Dataset entries:
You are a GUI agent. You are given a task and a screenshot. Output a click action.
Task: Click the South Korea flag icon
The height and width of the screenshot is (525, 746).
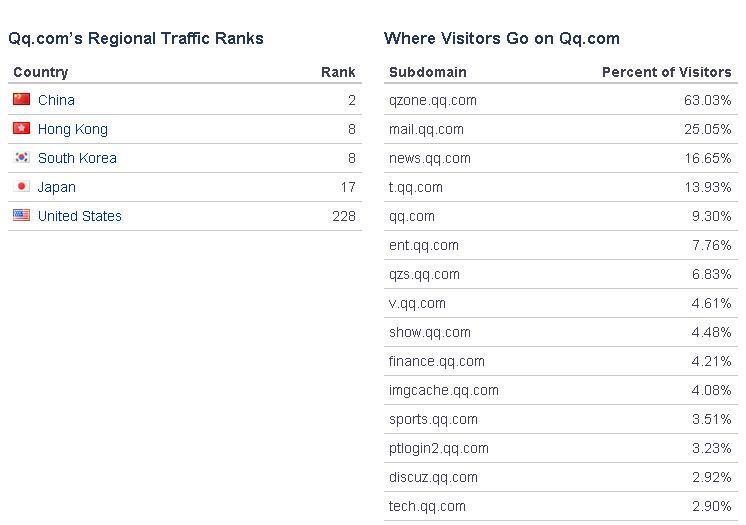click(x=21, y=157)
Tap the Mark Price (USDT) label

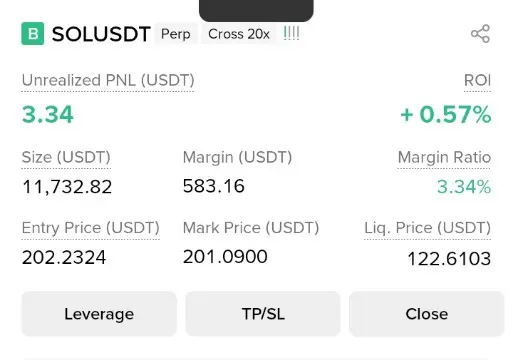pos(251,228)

• **WHAT YOU ARE ASKED TO DO**:
In the transcription, every picture is to be excluded and the records above given again exactly.

• **SOLUTION TO THIS EXERCISE**:
You are a GUI agent. You are given a task and a screenshot. Output a click action.
Task: Click the South Korea flag icon
The height and width of the screenshot is (525, 746).
click(x=21, y=157)
Tap the Mark Price (USDT) label

pos(251,228)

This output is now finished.